• TASK BRIEF: Reproduce the records starting at "You are a GUI" and ending at "Click the clock icon beside 历史测试记录", substituting "Investor Relations" for "Funding Rounds" and keeping everything else unchanged. Omit the pictures from your answer.

• Interface element records:
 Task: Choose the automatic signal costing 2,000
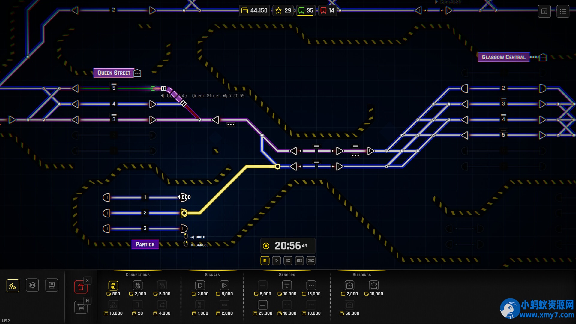coord(200,286)
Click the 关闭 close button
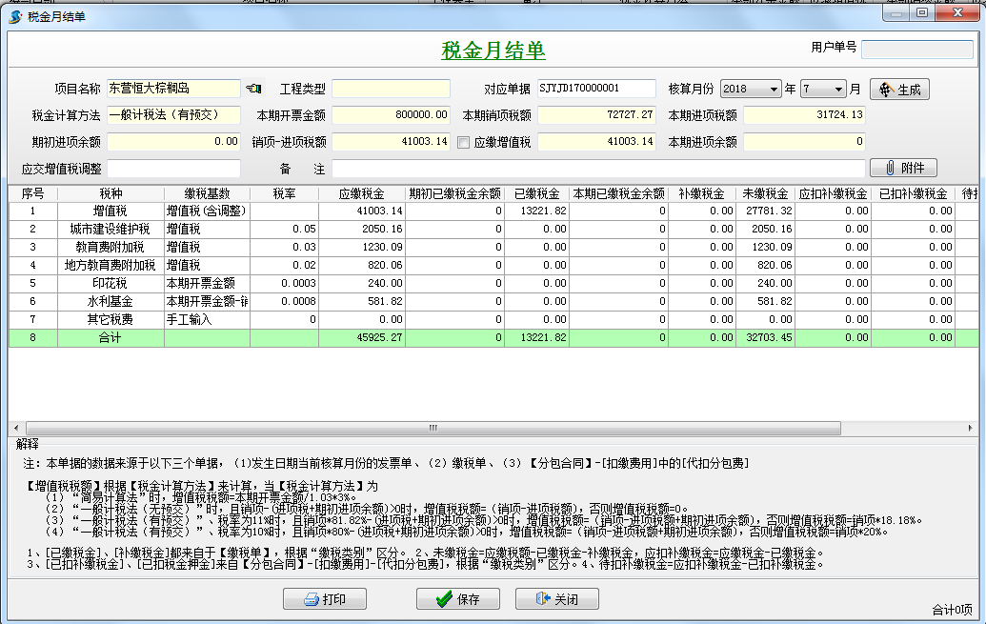 557,599
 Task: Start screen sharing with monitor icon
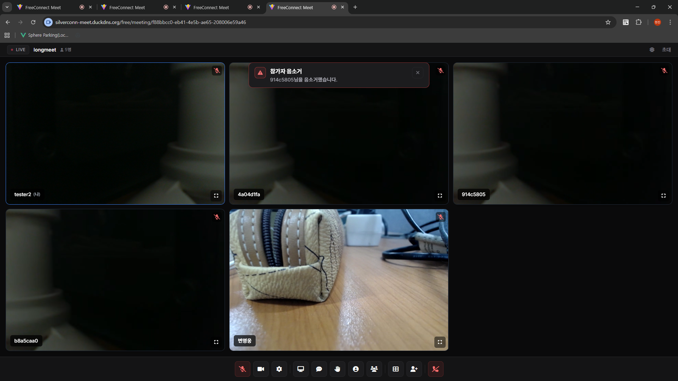301,369

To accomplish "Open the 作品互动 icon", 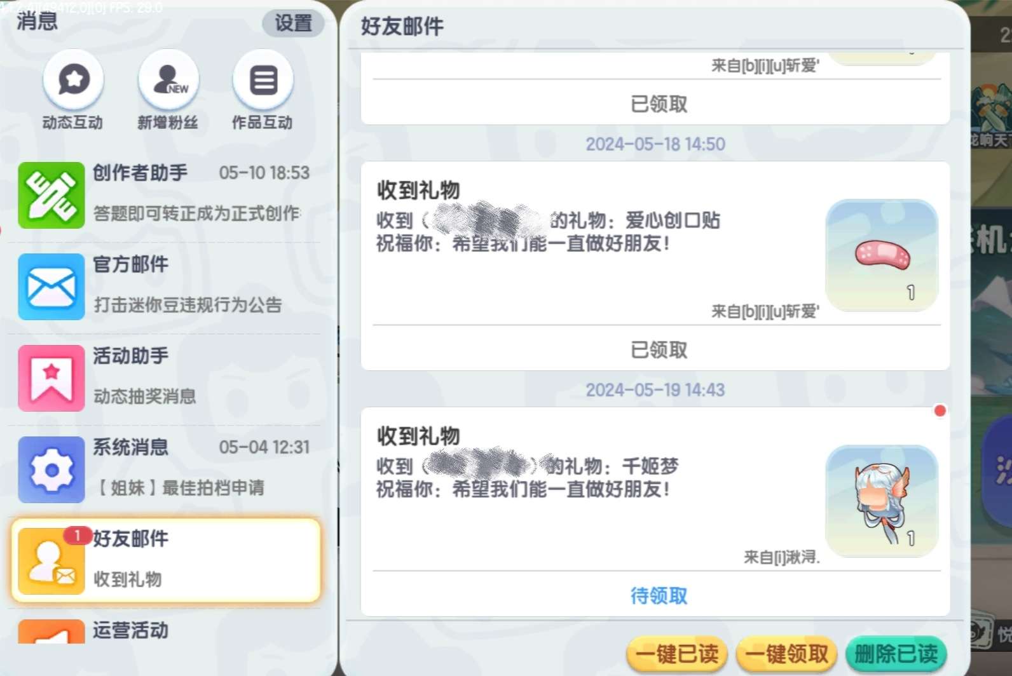I will click(263, 80).
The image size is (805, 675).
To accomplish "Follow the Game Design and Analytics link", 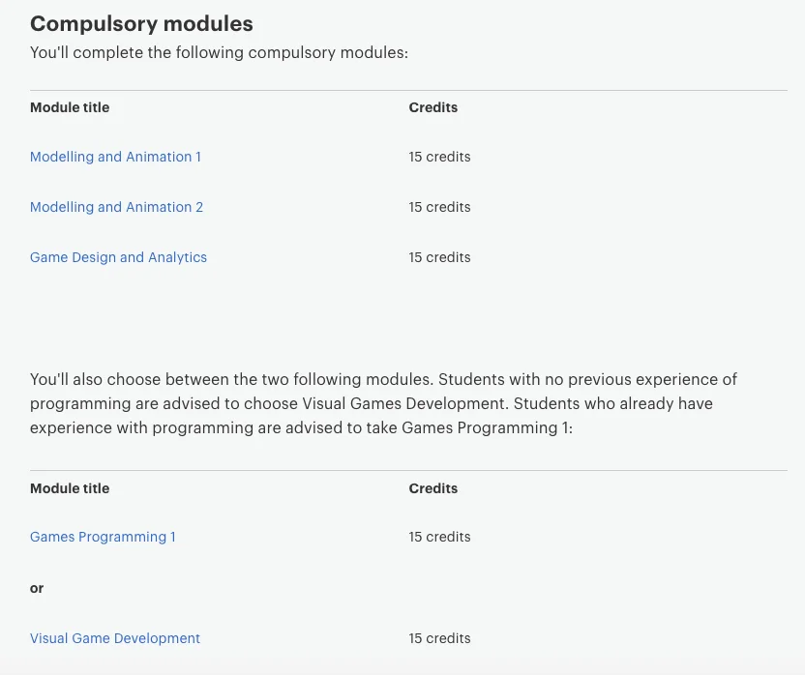I will pos(118,257).
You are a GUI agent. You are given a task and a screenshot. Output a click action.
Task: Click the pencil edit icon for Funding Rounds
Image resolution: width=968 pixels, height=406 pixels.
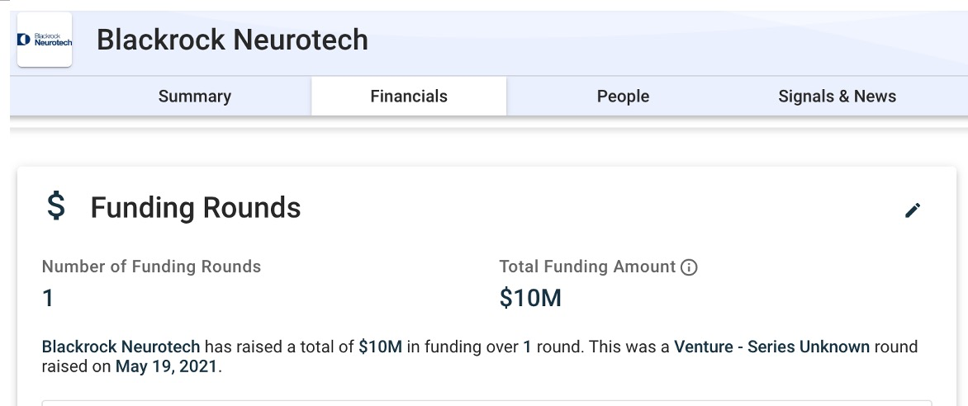pos(913,210)
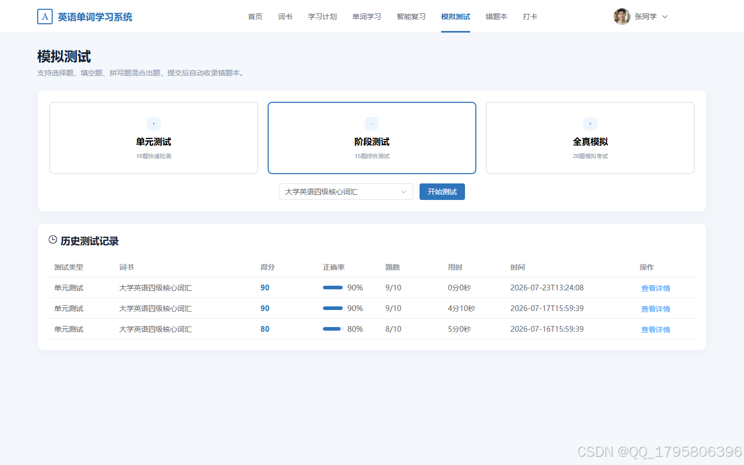Click the clock icon beside 历史测试记录
The width and height of the screenshot is (744, 465).
[x=53, y=240]
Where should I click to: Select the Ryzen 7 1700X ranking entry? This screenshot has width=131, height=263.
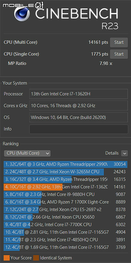click(66, 202)
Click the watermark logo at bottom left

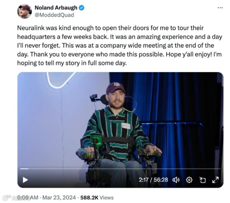coord(9,198)
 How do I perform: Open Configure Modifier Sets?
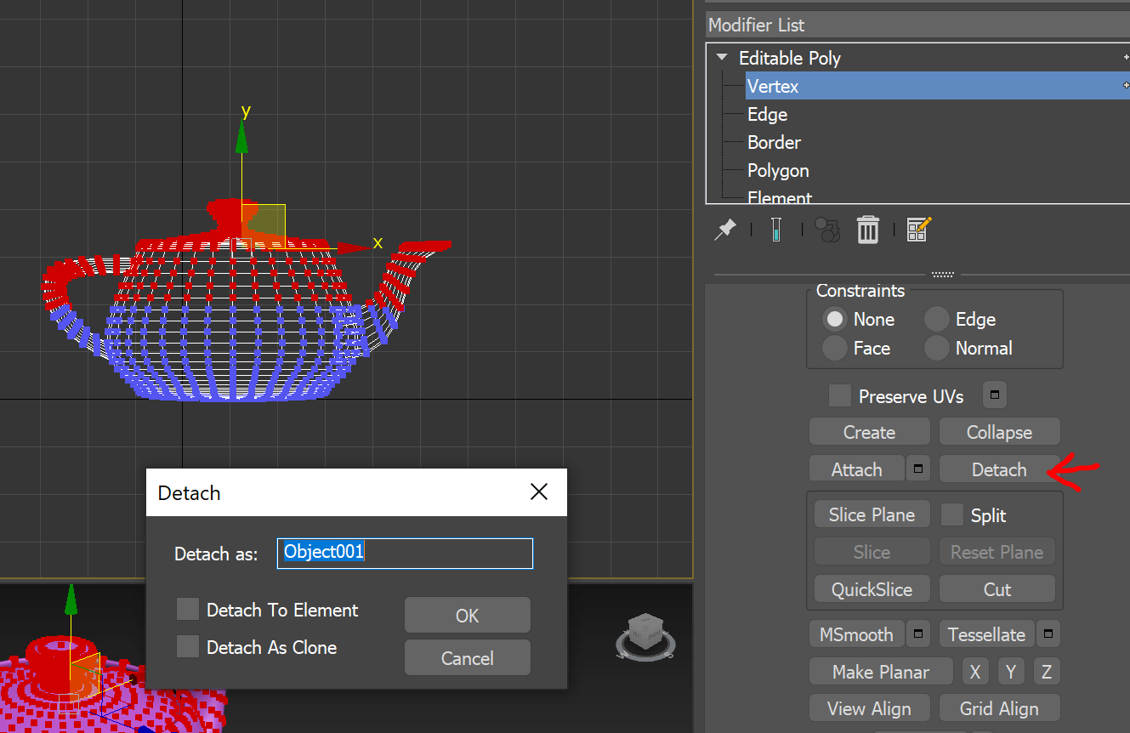[x=917, y=230]
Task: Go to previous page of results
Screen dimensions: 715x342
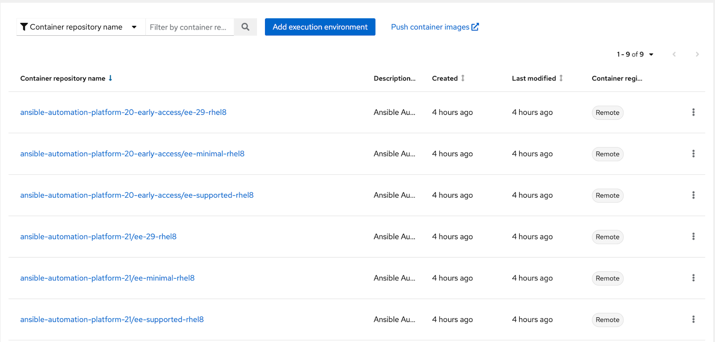Action: (674, 54)
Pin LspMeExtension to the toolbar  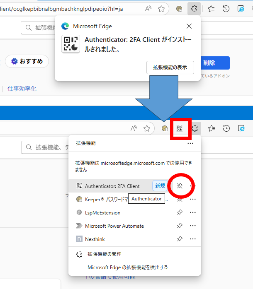tap(180, 212)
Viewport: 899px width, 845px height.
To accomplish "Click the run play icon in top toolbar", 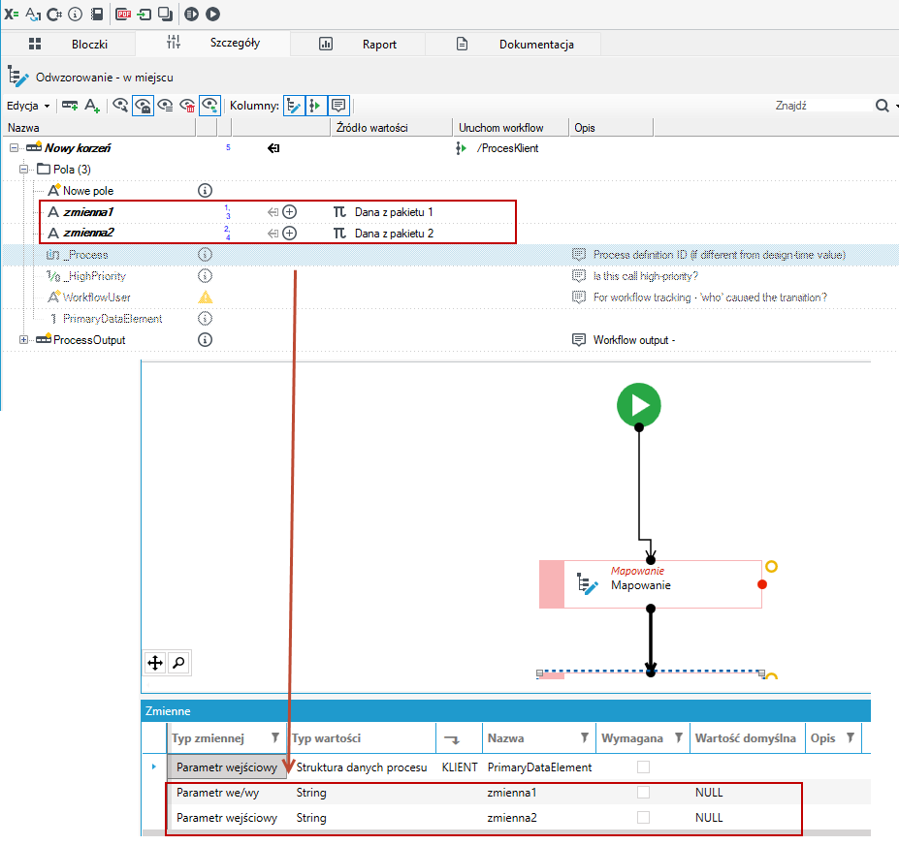I will (212, 14).
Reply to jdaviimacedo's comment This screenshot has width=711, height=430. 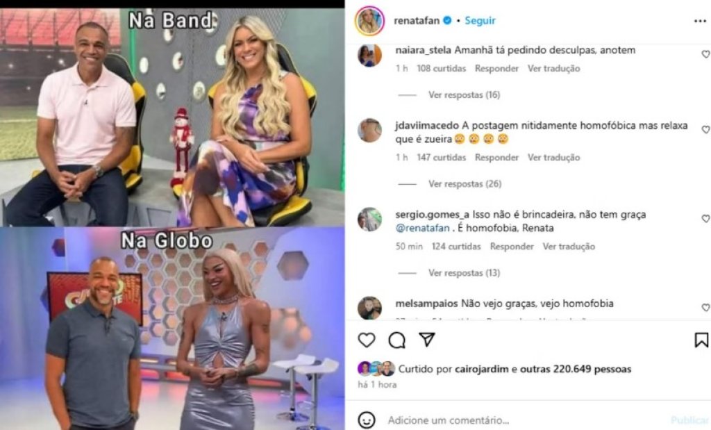496,158
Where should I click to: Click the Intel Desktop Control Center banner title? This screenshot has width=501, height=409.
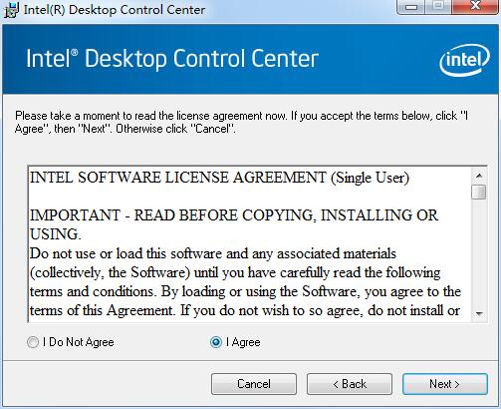[x=172, y=59]
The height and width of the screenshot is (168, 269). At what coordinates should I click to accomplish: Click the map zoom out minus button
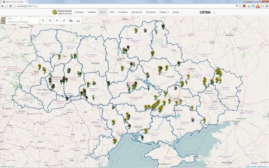[3, 22]
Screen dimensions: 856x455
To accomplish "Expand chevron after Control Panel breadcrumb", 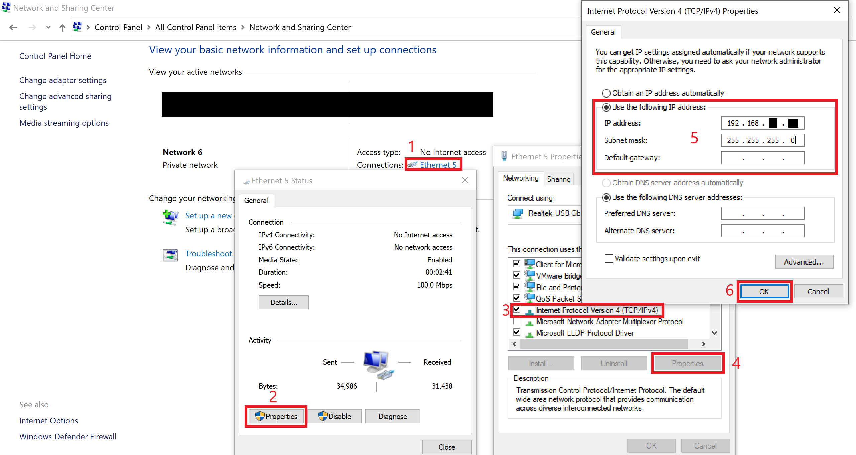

• WRITTEN REPLY:
You are a GUI agent. You are given a task and a screenshot. Output a click action.
Task: Click the pencil edit icon for Investor Relations
Image resolution: width=968 pixels, height=406 pixels.
pos(913,210)
Click the clock icon beside 历史测试记录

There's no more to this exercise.